TASK DIRECTIONS:
Which lines in the records below contain the word "مجازی"? Copy each one.

══ RECORDS SUPPLIED ══

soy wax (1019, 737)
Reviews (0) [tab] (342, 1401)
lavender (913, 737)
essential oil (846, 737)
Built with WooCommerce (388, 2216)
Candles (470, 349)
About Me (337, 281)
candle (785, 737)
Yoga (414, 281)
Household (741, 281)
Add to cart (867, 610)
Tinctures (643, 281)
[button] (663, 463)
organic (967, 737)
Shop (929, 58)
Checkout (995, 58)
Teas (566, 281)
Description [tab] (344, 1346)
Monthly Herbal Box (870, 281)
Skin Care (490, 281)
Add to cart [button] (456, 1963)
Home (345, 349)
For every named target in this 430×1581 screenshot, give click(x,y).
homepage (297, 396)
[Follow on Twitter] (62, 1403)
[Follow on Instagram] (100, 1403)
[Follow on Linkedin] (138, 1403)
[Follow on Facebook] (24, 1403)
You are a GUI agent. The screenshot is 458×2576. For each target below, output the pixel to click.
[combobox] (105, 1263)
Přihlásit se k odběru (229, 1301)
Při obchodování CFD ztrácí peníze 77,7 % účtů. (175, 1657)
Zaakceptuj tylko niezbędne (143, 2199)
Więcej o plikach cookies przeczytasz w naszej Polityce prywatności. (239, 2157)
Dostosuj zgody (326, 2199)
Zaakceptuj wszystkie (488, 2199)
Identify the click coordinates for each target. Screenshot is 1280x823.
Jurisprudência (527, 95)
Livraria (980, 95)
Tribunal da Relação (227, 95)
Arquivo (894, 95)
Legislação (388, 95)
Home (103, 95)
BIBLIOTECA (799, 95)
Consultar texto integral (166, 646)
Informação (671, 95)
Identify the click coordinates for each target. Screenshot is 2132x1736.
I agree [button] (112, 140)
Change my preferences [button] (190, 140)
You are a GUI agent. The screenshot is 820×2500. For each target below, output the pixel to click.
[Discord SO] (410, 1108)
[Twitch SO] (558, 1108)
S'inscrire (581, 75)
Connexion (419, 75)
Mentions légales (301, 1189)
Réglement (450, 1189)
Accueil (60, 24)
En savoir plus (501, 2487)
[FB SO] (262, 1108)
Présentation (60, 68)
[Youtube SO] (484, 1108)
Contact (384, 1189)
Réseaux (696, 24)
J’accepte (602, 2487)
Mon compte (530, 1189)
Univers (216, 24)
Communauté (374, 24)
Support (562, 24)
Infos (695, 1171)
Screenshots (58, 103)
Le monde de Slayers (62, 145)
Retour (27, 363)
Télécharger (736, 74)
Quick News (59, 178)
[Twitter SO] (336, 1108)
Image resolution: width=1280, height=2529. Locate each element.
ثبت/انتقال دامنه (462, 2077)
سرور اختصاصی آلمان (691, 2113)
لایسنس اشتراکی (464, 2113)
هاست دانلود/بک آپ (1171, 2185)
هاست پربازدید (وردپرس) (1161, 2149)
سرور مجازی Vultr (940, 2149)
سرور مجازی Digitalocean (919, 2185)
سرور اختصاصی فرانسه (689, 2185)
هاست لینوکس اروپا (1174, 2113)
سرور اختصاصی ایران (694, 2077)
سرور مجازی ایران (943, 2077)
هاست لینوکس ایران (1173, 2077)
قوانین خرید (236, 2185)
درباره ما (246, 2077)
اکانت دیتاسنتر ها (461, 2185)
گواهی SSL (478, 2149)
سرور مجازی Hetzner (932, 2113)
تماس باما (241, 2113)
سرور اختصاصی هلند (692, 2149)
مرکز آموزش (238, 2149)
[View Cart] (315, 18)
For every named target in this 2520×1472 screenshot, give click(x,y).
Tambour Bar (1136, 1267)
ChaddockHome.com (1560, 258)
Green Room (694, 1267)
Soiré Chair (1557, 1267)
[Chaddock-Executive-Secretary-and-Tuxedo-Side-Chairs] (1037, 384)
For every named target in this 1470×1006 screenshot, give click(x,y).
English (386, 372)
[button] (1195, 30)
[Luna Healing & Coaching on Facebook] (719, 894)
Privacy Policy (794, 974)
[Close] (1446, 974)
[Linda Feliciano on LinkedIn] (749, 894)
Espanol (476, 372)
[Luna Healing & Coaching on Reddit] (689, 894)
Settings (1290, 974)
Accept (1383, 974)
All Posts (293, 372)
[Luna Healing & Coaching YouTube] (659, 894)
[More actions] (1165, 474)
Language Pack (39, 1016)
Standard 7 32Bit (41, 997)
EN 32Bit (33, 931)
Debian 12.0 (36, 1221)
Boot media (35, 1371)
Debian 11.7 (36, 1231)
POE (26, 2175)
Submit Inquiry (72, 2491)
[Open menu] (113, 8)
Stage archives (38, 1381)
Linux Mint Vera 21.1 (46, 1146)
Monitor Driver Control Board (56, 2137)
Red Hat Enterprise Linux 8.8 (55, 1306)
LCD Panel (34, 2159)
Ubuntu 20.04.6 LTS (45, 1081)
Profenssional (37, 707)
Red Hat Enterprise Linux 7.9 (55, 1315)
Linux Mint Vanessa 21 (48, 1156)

═══

TASK ANSWER:
سرور مجازی Vultr (940, 2149)
سرور مجازی Digitalocean (919, 2185)
سرور مجازی ایران (943, 2077)
سرور مجازی Hetzner (932, 2113)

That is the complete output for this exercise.